Vous savez sans doute par Charles que MM. Stoecklin[6] & Galland ont conduit leurs familles en Suisse au Village d'Auvernier près Neuchâtel où reste la mère de M. Galland ; Ces Dames ont quitté leur foyer à grands regrets, mais il y a une quinzaine de jours il y avait une telle panique dans toute l'Alsace que beaucoup de familles se sont expatriées ; D'après les lettres de Madame Stoecklin elles sont simplement mais très tranquillement installées à Auvernier, & ce qui les console souvent, c'est le babillage de la petite Jeanne[7] qui leur parle des Prussiens Sans Savoir ce que c'est, ce qui les distrait Souvent ; maintenant la famille Stoecklin est encore bien tourmentée à cause du fils qui d'un moment à l'autre sera appelé d’un jour à l’autre pour la garde mobile ; quant à M. Gibert il s'est fait remplacer & l'on a remis son mariage jusqu'après la guerre ! ce qui probablement rendra Mademoiselle Anna[8] furieuse contre les Prussiens !

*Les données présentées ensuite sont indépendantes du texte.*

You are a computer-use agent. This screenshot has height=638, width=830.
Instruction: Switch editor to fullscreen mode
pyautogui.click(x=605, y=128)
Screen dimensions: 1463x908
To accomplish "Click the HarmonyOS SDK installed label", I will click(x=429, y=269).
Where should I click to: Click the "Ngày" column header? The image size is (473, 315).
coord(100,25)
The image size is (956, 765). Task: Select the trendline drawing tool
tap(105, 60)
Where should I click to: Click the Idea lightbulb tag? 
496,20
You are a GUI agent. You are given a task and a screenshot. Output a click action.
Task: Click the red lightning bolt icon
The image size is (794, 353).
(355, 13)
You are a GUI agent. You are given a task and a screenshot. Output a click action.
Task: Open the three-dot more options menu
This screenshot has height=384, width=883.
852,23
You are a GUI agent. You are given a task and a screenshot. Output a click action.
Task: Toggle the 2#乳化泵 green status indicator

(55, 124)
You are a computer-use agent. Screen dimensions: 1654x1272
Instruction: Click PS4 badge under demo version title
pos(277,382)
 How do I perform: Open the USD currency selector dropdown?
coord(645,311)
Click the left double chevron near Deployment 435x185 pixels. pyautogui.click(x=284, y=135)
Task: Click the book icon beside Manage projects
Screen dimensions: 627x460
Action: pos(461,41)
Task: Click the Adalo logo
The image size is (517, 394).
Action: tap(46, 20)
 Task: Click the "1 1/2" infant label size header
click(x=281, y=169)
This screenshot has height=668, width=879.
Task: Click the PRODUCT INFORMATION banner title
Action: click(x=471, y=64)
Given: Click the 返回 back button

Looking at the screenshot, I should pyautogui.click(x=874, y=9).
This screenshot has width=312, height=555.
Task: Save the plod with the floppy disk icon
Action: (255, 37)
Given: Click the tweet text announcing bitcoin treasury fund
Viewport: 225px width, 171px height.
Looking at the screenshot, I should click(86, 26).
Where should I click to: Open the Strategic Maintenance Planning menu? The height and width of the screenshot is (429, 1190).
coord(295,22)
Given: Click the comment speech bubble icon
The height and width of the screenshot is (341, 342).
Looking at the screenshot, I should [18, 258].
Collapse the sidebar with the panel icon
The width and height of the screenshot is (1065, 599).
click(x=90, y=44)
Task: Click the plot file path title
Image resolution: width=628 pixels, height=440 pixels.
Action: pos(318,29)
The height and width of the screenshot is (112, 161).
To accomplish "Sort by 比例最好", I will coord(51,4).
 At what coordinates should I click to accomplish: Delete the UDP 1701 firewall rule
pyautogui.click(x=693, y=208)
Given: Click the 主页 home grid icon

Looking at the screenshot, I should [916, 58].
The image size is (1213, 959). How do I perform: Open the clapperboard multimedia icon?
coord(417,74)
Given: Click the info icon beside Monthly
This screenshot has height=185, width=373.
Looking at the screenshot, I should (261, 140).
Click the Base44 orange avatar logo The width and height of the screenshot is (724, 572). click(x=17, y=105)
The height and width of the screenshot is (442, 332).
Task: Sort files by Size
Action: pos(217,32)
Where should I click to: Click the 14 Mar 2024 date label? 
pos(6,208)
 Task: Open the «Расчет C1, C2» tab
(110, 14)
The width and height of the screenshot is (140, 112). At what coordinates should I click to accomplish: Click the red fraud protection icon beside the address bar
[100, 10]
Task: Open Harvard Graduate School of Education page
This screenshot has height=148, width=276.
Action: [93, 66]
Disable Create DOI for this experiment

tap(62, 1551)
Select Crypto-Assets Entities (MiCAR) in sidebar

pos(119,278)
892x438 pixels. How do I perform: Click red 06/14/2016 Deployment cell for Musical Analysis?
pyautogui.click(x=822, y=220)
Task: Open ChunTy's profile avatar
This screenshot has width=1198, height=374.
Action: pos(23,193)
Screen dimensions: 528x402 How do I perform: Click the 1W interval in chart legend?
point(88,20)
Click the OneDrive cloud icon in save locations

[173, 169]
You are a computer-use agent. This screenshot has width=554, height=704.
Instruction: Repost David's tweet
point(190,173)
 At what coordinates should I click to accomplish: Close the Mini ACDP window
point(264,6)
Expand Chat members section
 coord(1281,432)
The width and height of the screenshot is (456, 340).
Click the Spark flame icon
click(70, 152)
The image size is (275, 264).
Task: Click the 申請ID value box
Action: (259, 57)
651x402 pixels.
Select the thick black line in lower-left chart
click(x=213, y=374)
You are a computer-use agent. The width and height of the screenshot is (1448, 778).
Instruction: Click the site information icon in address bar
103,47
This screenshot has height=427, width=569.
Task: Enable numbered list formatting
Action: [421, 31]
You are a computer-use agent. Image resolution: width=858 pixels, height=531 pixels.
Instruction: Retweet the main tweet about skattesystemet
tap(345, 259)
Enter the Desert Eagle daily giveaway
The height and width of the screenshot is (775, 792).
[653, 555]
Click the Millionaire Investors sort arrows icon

Il ne se passe pas un jour que ma femme & moi ne parlions de vous, de vos chères Enfants[9] & de tout votre famille, car chaque jour je lui répète les nouvelles que Charles me communique & vous ne sauriez croire combien nous avons le temps long après vous ; ce n'est vraiment que la consolation de vous savoir en cas d’événements en plus grande sûreté à Paris qu'ici qui nous rend cette séparation plus supportable ! quant à Charles, je vous assure que malgré les tracas & Soucis de toutes espèces il fait très bonne contenance & fait surtout preuve d'une très grande énergie pour parer à toutes les difficultés qui se présentent à lui en sa double qualité de Maire & d'Industriel ! je voudrais seulement, qu'après avoir passé des journées aussi laborieuses il puisse au moins passer ses Soirées près de vous & entouré de ses chers Enfants ! mais avec l'aide de Dieu ces beaux jours ne tarderont pas trop à luire pour lui, & avec < > jouir aussi un peu, car vous ne sauriez croire combien il me tarde d'entendre au-dessus de ma place du Bureau les pas cadencés de votre démarche ainsi que les bonds & les sauts de nos deux chères Biches !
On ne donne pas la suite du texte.